Menteri Keuangan (Menkeu) Purbaya Yudhi Sadewa dijadwalkan untuk menunaikan ibadah haji pada tahun ini. Ia berencana berangkat ke Tanah Suci pada tanggal 21 Mei 2026 dan mengungkapkan niatnya untuk mendoakan pertumbuhan ekonomi Indonesia yang lebih baik dan cepat di masa depan.
Purbaya menyatakan bahwa ia akan mengikuti pembekalan bagi calon jemaah haji yang diadakan pada malam hari sebelum keberangkatannya. “Oh nanti malam mau latihan tuh, katanya malam ini saya mau dituntun gimana cara melakukan haji yang baik,” ungkapnya saat berbincang dengan wartawan di Jakarta Pusat pada Rabu (6/5/2026).
Harapan untuk Ekonomi yang Lebih Baik
Ia berharap kondisi ekonomi Indonesia akan terus membaik sehingga manfaat dari pertumbuhan ekonomi dapat dirasakan oleh masyarakat secara luas. “Doa supaya kita ekonominya bagus terus. Makin kuat, makin kuat. Tiga tahun lagi kita kaya bareng-bareng,” ujarnya.
Perkembangan Ekonomi Indonesia
Sebelumnya, Badan Pusat Statistik (BPS) melaporkan bahwa ekonomi Indonesia tumbuh sebesar 5,61 persen secara tahunan pada kuartal I 2026. Angka tersebut menjadi salah satu pertumbuhan tertinggi dalam lima tahun terakhir. Kepala BPS, Amalia Adininggar Widyasanti, menyatakan bahwa pertumbuhan ekonomi kuartal I 2026 merupakan yang tertinggi untuk periode Januari-Maret sejak tahun 2021.
“Kalau kita bandingkan dengan pertumbuhan ekonomi triwulanan secara tahunan, ini adalah yang tertinggi sejak kuartal II 2021,” jelas Amalia pada Selasa (5/5/2026). Ia juga menambahkan bahwa pertumbuhan ekonomi kuartal I 2026 lebih tinggi dibandingkan dengan periode yang sama tahun lalu yang tercatat sebesar 4,87 persen.

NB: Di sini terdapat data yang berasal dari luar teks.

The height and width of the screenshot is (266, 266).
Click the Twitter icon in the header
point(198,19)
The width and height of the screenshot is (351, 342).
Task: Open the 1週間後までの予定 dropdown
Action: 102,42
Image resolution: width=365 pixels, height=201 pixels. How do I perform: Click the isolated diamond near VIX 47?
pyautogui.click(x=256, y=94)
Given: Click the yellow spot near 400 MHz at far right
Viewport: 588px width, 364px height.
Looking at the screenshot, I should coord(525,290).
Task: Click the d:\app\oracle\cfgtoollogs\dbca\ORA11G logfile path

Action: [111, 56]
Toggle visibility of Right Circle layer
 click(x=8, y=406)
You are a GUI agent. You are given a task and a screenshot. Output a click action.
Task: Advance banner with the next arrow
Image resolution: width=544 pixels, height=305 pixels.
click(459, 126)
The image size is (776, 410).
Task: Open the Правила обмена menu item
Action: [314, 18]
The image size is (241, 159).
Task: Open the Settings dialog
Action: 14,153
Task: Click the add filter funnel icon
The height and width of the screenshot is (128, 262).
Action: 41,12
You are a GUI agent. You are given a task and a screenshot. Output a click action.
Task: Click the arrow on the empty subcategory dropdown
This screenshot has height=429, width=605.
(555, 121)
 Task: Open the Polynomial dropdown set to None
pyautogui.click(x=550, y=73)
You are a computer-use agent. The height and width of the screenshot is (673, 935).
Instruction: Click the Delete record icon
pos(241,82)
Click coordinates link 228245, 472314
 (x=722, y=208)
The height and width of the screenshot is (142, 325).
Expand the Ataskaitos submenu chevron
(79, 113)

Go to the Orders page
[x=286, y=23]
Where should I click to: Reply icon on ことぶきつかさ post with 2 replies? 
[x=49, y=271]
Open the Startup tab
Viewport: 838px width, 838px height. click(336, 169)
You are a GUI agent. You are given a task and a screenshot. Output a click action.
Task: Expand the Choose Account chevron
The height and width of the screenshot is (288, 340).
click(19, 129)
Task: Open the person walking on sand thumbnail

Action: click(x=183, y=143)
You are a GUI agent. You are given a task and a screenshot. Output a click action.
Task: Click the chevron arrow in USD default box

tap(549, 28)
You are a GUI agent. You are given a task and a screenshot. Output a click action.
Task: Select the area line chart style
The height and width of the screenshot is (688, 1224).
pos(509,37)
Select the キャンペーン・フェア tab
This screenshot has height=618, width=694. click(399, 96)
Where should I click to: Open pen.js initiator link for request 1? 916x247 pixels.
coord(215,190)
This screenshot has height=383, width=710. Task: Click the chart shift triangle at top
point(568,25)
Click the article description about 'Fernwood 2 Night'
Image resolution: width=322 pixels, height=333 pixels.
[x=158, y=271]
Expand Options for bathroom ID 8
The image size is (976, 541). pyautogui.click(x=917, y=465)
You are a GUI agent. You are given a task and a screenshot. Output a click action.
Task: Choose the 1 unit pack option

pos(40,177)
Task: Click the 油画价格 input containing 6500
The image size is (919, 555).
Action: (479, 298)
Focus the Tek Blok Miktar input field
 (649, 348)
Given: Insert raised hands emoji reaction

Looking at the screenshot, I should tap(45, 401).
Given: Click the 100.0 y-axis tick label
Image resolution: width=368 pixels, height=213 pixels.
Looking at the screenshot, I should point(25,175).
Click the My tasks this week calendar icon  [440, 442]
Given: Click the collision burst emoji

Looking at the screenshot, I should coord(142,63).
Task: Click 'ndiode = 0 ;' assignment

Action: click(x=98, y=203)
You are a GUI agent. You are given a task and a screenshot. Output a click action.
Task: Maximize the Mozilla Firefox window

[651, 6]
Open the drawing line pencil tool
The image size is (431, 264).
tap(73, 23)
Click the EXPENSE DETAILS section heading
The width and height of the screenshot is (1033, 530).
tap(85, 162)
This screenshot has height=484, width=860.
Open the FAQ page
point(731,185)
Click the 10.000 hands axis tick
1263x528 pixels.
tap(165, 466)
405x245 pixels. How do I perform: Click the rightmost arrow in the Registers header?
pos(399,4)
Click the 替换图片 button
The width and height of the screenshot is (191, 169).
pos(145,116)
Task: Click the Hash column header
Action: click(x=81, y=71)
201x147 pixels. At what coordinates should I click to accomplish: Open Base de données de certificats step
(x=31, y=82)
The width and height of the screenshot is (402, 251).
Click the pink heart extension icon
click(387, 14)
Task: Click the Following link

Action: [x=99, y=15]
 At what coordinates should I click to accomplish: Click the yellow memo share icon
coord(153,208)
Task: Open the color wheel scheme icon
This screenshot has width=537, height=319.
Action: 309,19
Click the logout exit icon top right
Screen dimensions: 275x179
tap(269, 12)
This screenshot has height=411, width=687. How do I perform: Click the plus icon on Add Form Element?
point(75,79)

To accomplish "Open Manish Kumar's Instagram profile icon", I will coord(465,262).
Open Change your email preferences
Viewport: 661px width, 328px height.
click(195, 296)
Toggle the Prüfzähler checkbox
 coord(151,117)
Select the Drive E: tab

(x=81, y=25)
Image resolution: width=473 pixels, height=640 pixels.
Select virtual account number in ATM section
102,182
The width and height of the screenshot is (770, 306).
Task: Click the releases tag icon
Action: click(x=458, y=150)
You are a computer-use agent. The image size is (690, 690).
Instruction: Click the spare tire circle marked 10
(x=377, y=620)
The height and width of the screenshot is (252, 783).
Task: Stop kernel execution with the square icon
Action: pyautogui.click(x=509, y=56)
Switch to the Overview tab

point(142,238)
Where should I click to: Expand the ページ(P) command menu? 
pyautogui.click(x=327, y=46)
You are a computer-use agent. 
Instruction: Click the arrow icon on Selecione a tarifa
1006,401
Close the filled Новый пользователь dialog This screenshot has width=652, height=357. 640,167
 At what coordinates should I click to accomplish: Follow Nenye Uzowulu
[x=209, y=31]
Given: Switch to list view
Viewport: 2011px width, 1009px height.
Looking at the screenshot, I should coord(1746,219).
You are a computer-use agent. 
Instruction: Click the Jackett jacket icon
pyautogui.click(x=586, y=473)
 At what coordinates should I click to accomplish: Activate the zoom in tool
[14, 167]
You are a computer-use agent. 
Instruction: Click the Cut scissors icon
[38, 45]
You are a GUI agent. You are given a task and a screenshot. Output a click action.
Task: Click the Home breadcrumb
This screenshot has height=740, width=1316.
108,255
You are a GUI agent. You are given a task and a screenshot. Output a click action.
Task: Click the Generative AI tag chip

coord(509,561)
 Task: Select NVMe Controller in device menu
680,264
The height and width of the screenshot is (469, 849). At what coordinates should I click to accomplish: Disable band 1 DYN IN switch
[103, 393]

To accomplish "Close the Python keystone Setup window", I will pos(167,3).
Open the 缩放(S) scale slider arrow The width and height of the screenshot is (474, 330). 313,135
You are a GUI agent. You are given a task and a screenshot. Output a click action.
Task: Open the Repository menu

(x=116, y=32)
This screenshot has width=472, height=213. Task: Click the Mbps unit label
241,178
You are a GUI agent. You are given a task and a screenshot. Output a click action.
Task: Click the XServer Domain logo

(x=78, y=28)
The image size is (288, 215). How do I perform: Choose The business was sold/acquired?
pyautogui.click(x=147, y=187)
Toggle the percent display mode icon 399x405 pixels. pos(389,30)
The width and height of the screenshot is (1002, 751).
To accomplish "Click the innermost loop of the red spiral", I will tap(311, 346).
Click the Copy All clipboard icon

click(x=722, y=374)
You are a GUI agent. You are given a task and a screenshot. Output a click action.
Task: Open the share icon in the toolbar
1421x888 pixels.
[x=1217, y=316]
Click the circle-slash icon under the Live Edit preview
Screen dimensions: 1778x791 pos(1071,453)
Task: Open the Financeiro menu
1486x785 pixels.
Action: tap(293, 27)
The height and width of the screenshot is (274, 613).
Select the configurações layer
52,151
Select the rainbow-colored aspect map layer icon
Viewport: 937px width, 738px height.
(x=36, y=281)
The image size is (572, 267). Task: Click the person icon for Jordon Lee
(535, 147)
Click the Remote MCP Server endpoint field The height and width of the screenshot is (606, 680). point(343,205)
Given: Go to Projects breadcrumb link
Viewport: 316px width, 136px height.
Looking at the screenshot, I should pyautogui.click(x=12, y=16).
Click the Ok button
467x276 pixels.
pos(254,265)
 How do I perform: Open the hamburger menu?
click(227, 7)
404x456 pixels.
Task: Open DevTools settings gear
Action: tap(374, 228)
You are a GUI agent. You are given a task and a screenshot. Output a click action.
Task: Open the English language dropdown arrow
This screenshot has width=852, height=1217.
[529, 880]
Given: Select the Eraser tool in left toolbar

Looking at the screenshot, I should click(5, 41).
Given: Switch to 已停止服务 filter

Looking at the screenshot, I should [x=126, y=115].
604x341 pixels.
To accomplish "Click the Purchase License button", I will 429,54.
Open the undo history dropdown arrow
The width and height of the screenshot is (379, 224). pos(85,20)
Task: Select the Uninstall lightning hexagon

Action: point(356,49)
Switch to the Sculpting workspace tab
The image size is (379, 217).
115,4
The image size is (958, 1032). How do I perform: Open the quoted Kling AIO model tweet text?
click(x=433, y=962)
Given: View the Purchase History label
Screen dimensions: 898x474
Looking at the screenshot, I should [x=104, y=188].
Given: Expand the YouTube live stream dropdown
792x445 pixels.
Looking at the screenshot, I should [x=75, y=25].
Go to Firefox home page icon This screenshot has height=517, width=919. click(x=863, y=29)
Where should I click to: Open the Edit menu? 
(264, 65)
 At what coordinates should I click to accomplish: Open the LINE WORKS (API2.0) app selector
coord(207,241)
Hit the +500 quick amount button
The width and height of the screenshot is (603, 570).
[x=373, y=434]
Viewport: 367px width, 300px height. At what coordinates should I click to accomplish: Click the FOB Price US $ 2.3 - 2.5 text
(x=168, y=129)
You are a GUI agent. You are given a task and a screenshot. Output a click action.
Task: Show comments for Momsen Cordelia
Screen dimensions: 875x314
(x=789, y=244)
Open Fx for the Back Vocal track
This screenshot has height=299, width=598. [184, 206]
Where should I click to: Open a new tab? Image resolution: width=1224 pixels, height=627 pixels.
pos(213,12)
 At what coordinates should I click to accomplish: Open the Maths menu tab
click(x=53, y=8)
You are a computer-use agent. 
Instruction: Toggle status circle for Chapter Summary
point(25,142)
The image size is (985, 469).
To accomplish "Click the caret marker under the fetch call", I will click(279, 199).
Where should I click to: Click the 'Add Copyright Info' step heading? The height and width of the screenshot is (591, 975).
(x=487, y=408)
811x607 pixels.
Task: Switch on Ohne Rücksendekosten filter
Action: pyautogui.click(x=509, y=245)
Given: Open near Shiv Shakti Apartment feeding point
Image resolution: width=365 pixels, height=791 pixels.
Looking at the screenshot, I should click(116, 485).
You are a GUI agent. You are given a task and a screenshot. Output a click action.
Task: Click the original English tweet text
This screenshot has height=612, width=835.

Meski pertumbuhan ekonomi menunjukkan angka positif secara tahunan, BPS mencatat adanya kontraksi sebesar 0,77 persen secara kuartalan. Amalia menjelaskan bahwa pertumbuhan ekonomi kuartal I 2026 dihitung berdasarkan Produk Domestik Bruto (PDB) dengan harga berlaku sebesar Rp6.187,2 triliun dan harga konstan sebesar Rp3.447,7 triliun.